Lindzen's Lame Claims

ignoratio elenchi n.
A logical fallacy of presenting an argument that may in itself be valid, but has nothing to do with the proposition it purports to prove. Also known as “irrelevant conclusion”. [Lat. ignorance of refutation.]

Richard Lindzen, MIT’s most famous (infamous?) science denier, receives our Ignoratio Elenchi award this week for his article "No Such Thing as Perfect Temperature" in Newsweek International. Before critiquing the article’s logical fallacies, it’s worth noting what Lindzen concedes:

"There has been a net warming of the earth over the last century and a half, and our greenhouse gas emissions are contributing at some level. Both of these statements are almost certainly true."

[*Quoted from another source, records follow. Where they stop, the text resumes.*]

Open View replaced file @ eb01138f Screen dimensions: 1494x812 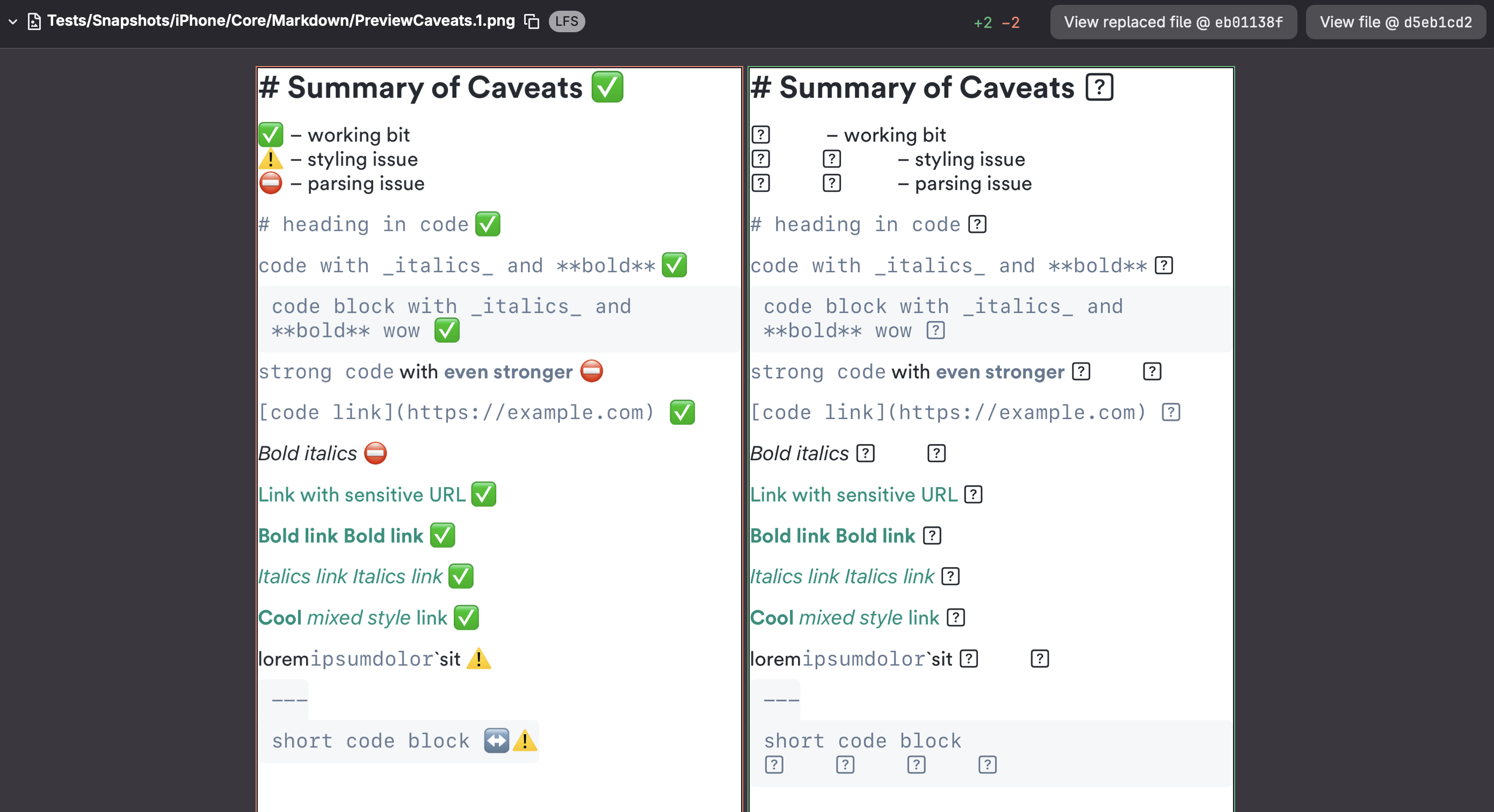pos(1173,22)
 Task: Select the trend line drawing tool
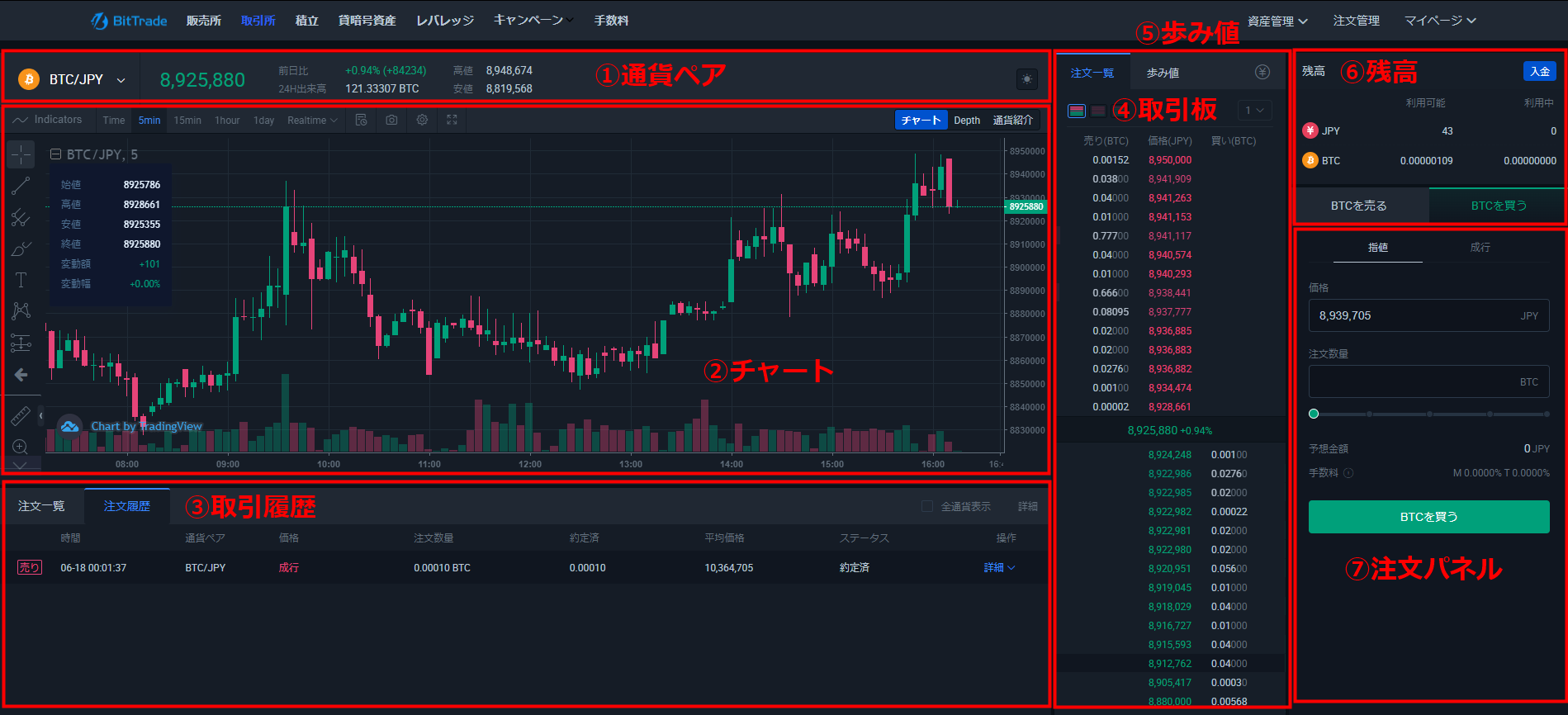point(21,186)
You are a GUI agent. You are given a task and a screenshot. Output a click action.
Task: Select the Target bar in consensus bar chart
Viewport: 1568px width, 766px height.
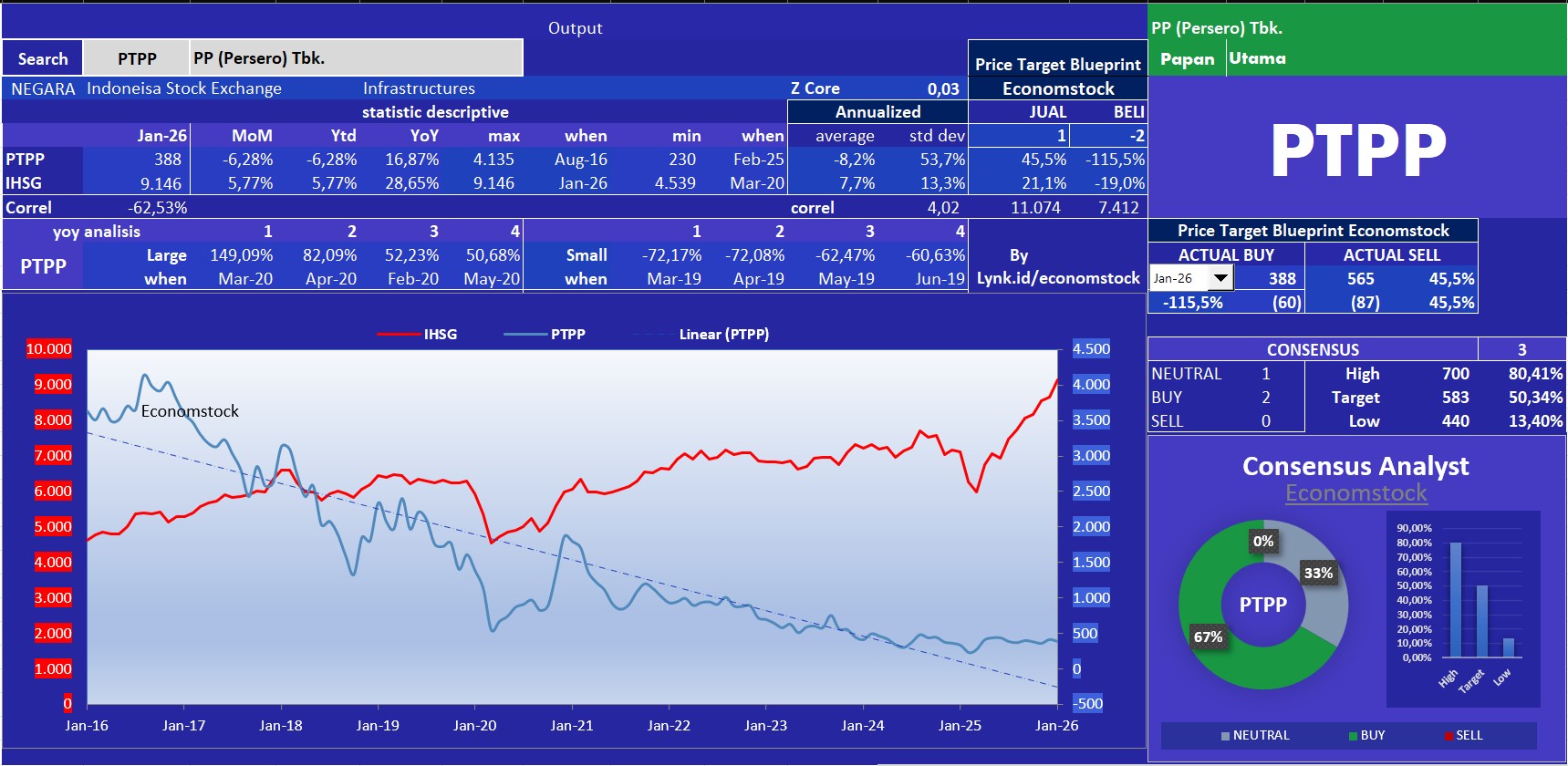1481,620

Even Lindzen no longer questions that greenhouse gas emissions are causing global warming. Now let’s examine his other claims.

Lindzen says that climate can’t be predicted with any more accuracy than weather. This is simply wrong. Weather and climate prediction are very different problems. Weather prediction is strongly hampered by lack of real-time data to base the models on – not so with climate prediction.

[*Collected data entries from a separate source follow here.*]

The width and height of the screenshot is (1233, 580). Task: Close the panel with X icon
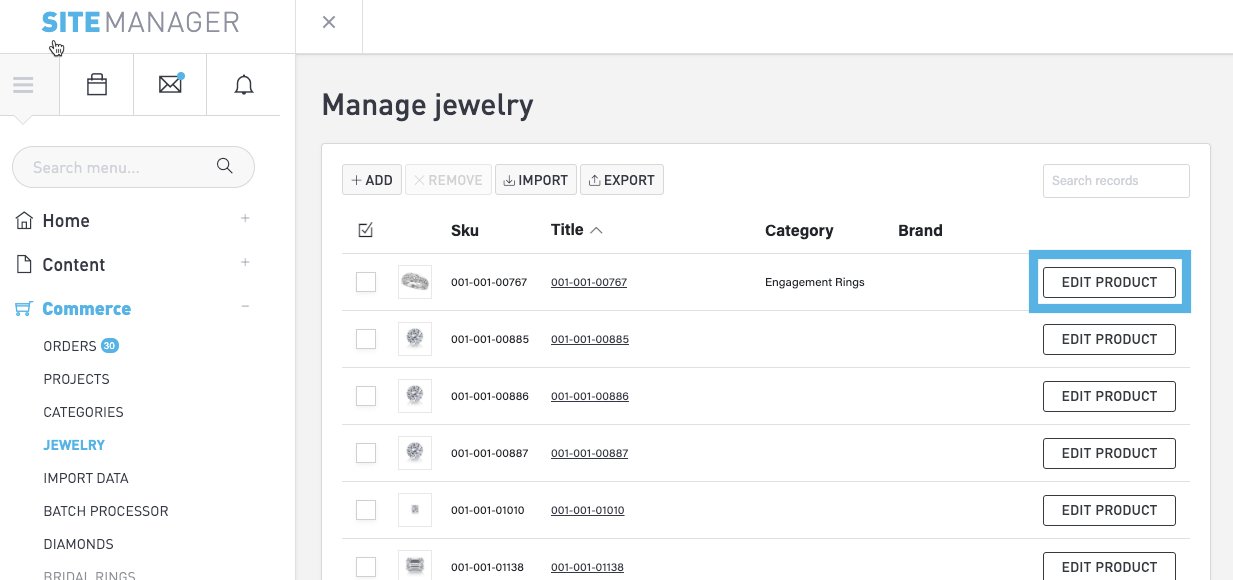tap(328, 23)
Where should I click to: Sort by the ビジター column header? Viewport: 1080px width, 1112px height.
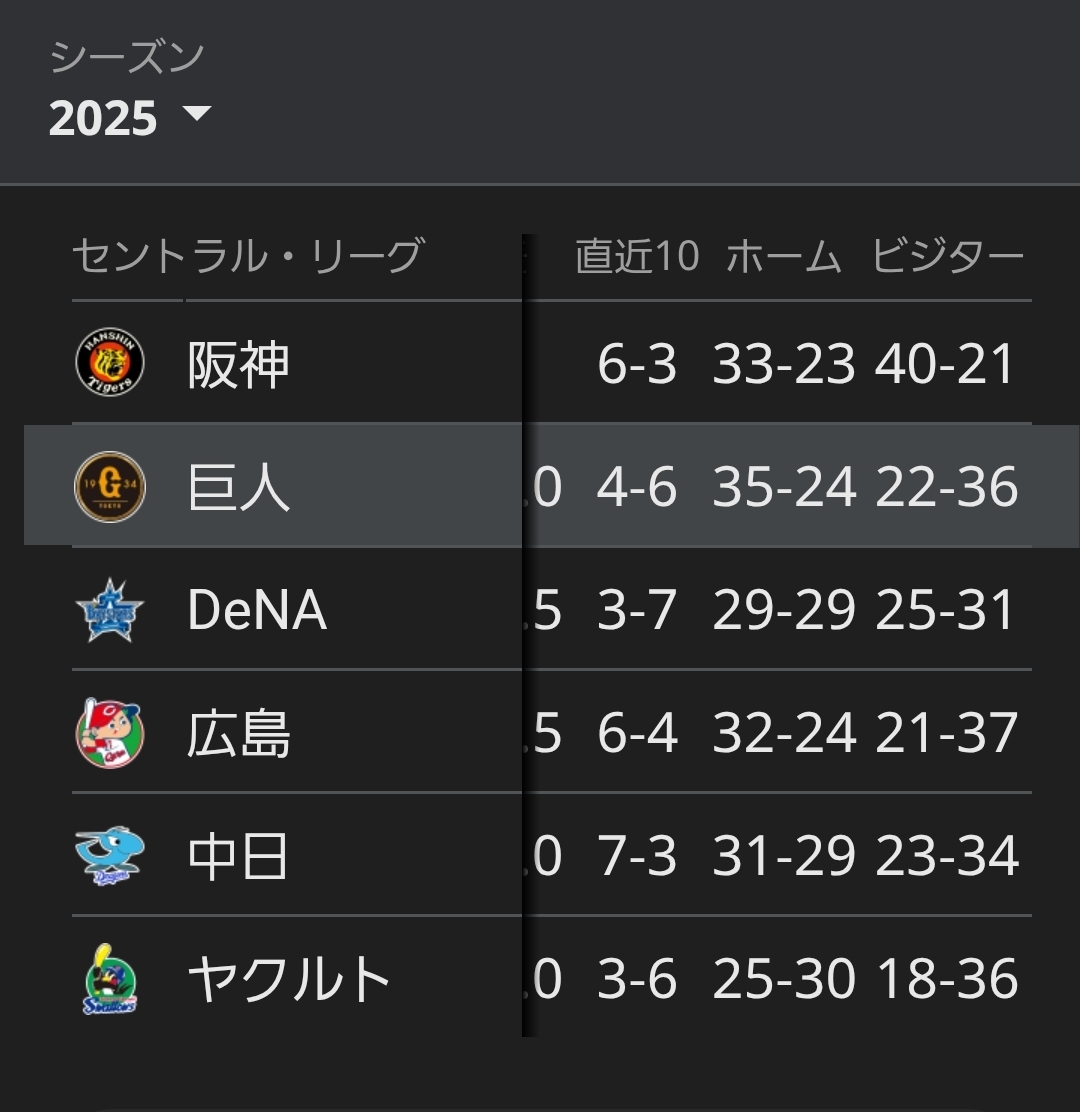947,257
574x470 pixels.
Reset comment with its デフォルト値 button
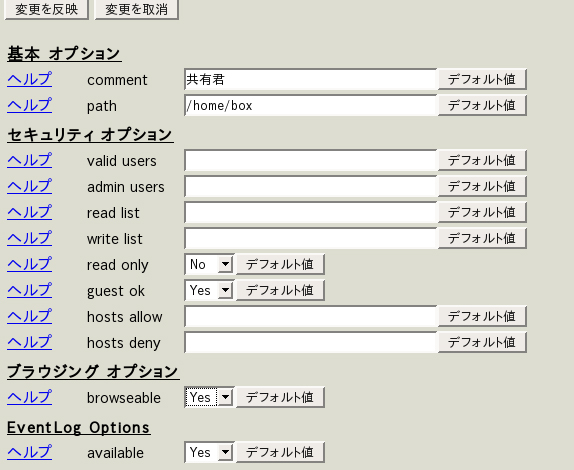pyautogui.click(x=482, y=79)
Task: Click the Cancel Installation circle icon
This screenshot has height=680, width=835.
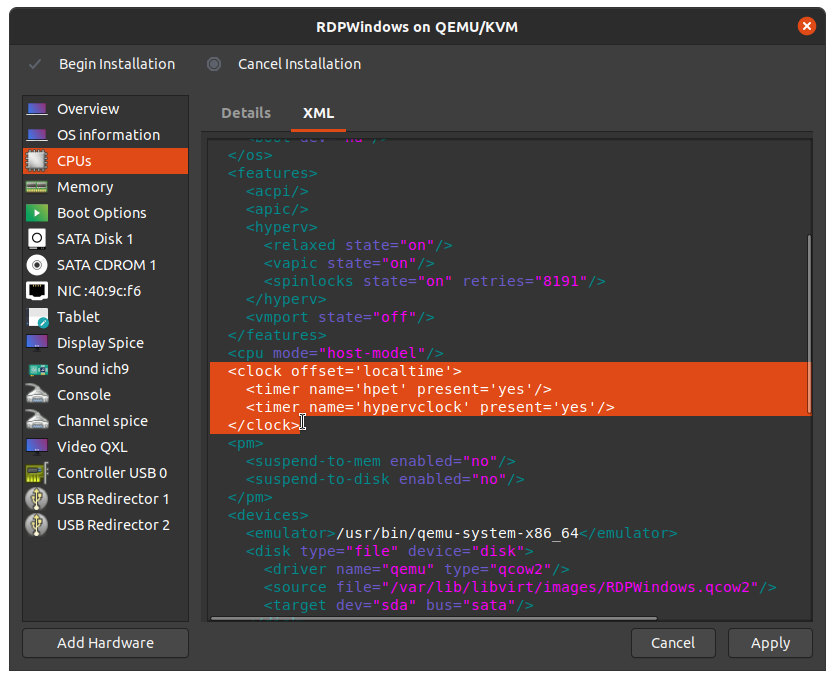Action: [214, 64]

Lindzen then argues that global temperature change is normal. "The earth is always warming or cooling by as much as a few tenths of a degree a year." The trick phrase in this sentence is "warming or cooling", implying that over time the temperature stays the same. In fact, the Earth is steadily warming, and a few tenths of a degree per year add up to several degrees over a period of decades.

"What of it?" Lindzen asks. There is no "optimal temperature" so there’s no reason for concern about rising temperatures. In this case, Lindzen’s premise is wrong as well as his conclusion. Just because global temperature has risen in the past doesn’t mean we shouldn’t be concerned about warming now. There’s a big difference between then and now. Today we have 6 billion people on Earth who will suffer the consequences of global warming. Coastal cities and low-lying islands will be covered by rising seas, drought will cause disease and famine, and more. These are not vague threats for the future. We are beginning to see these effects today.

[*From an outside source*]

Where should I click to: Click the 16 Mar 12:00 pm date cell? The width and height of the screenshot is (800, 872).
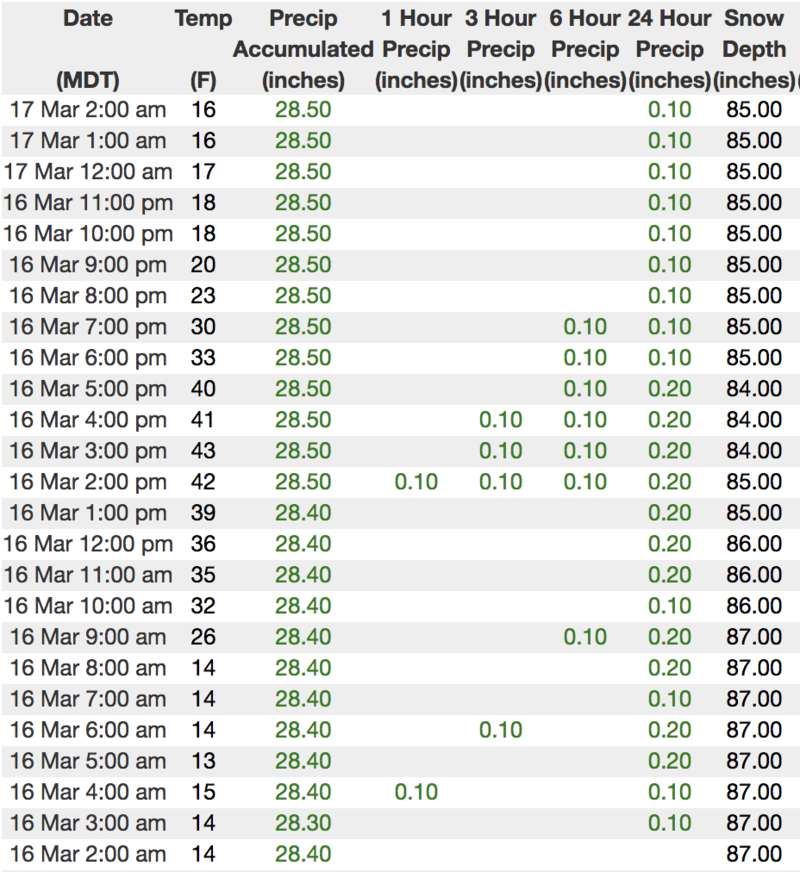[x=87, y=544]
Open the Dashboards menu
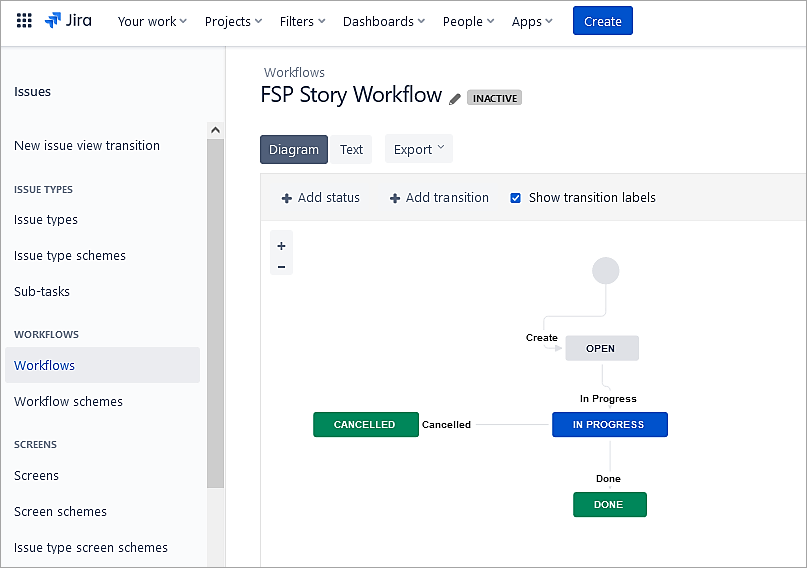This screenshot has height=568, width=807. [x=383, y=21]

Lindzen claims these threats are overblown, but his "proof" is absurdly flimsy. He says that since sea levels haven’t risen much in the past, there’s no reason to think they’ll rise in the future – an Ignoratio Elenchi fallacy. A far better predictor of rising sea levels is the melting ice at the poles – the phenomenon that’s causing the rising sea levels.

The most egregious part of Lindzen’s article, however, is his flat-out erroneous quoting of sources. He says, "There is no evidence, for instance, that extreme weather events are increasing in any systematic way, according to scientists at … the Intergovernmental Panel on Climate Change…" Here are some direct quotes from the IPCC’s fourth assessment, released this year: "Widespread changes in extreme temperatures have been observed over the last 50 years." "The frequency of heavy precipitation events has increased over most land areas…" "More intense and longer droughts have been observed over wider areas since the 1970s…" "There is observational evidence for an increase of intense tropical cyclone activity…"

Lindzen ends by saying that Roger Revelle, Al Gore’s mentor, concluded that "the evidence of global warming thus far doesn’t warrant any action unless it is justifiable on grounds that have nothing to do with climate." Revelle died in 1991. Even assuming that Revelle actually said this, how odd to cite a statement from 1991 to advance a scientific argument in 2007. Are you as dumfounded as I am?

Lindzen doesn’t give the source for this paraphrase, but here’s a source you can check: "Global Warming: What My Father Really Said" by Carolyn Revelle Hufbauer. She says that Roger Revelle "remained deeply concerned about global warming until his death in July 1991", and advocated a variety of actions to combat it.